> [Supplied material]
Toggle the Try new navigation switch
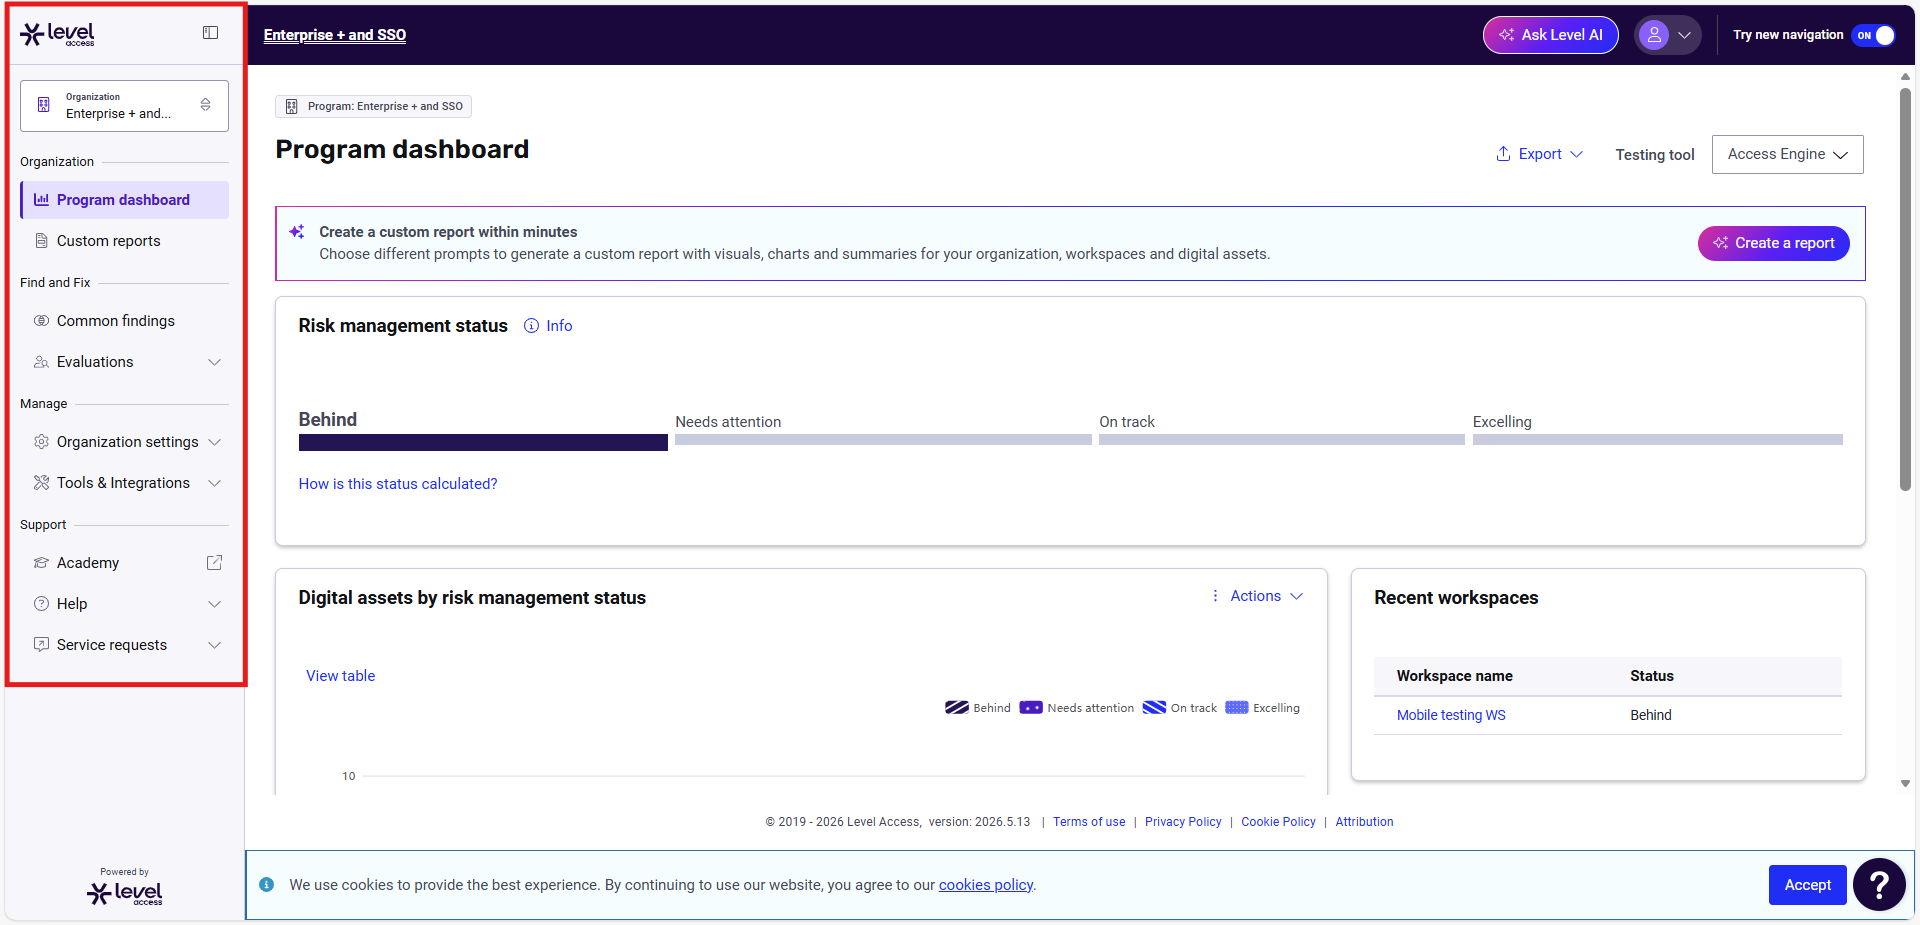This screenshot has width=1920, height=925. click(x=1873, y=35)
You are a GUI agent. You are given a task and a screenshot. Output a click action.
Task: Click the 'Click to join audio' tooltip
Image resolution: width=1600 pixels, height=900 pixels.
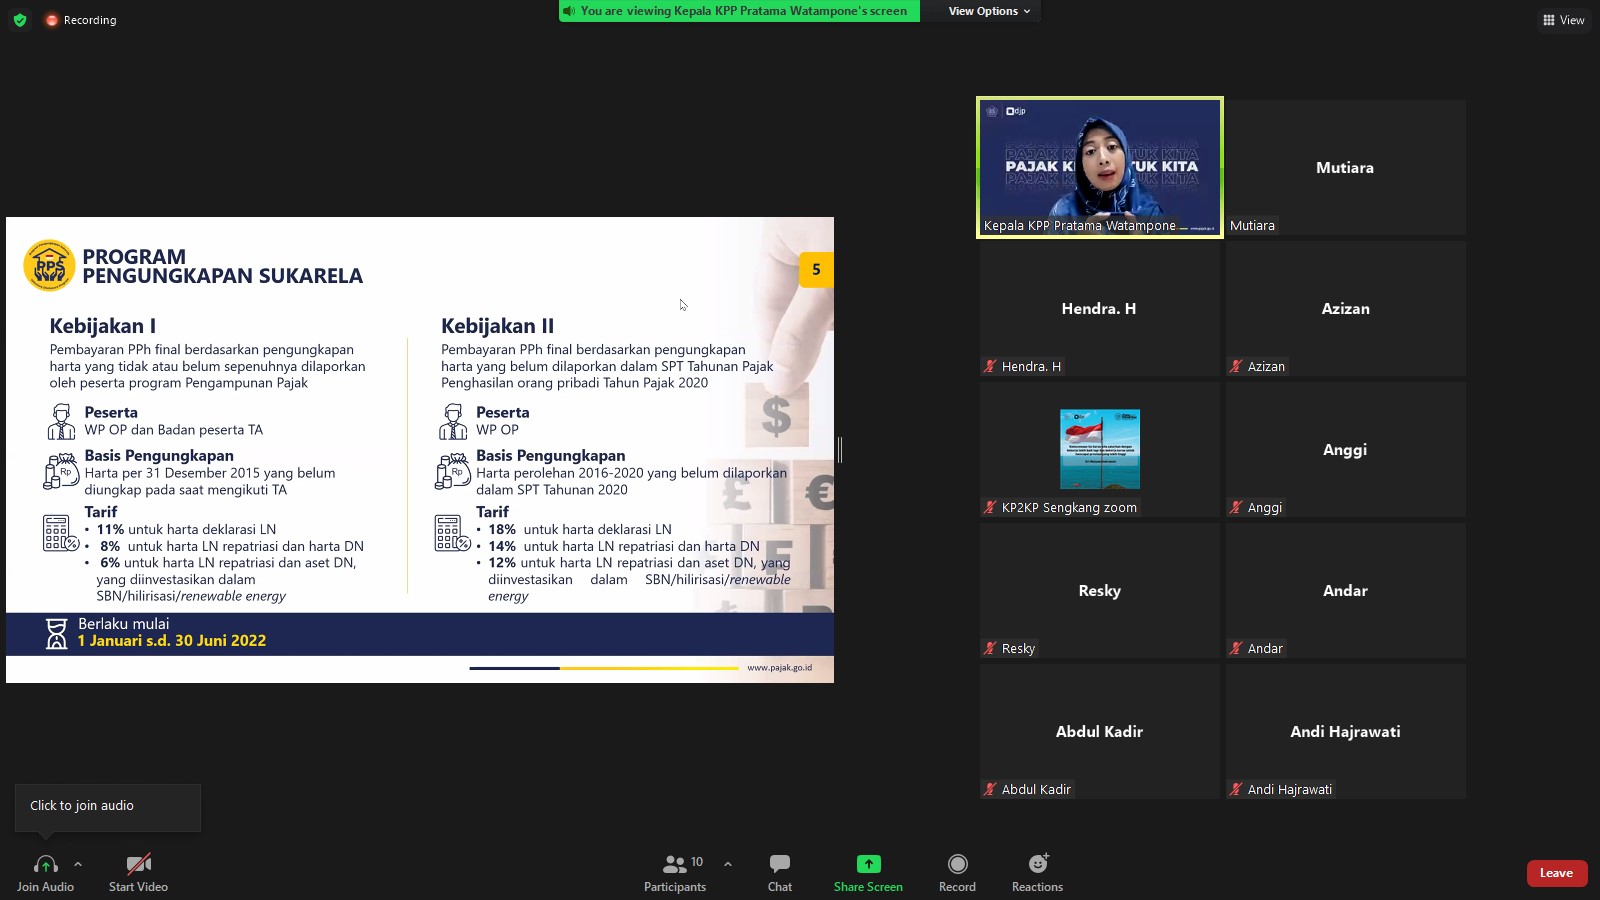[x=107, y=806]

> [What the task requires] Both the first line of the records above and the line containing "Task: Click the 'Click to join audio' tooltip" belong in the copy; please return them and every line between, exactly, minus the pictures.

> [Result of the exercise]
Toggle the Try new navigation switch
This screenshot has width=1920, height=925. click(x=1873, y=35)
You are a GUI agent. You are given a task and a screenshot. Output a click action.
Task: Click the 'Click to join audio' tooltip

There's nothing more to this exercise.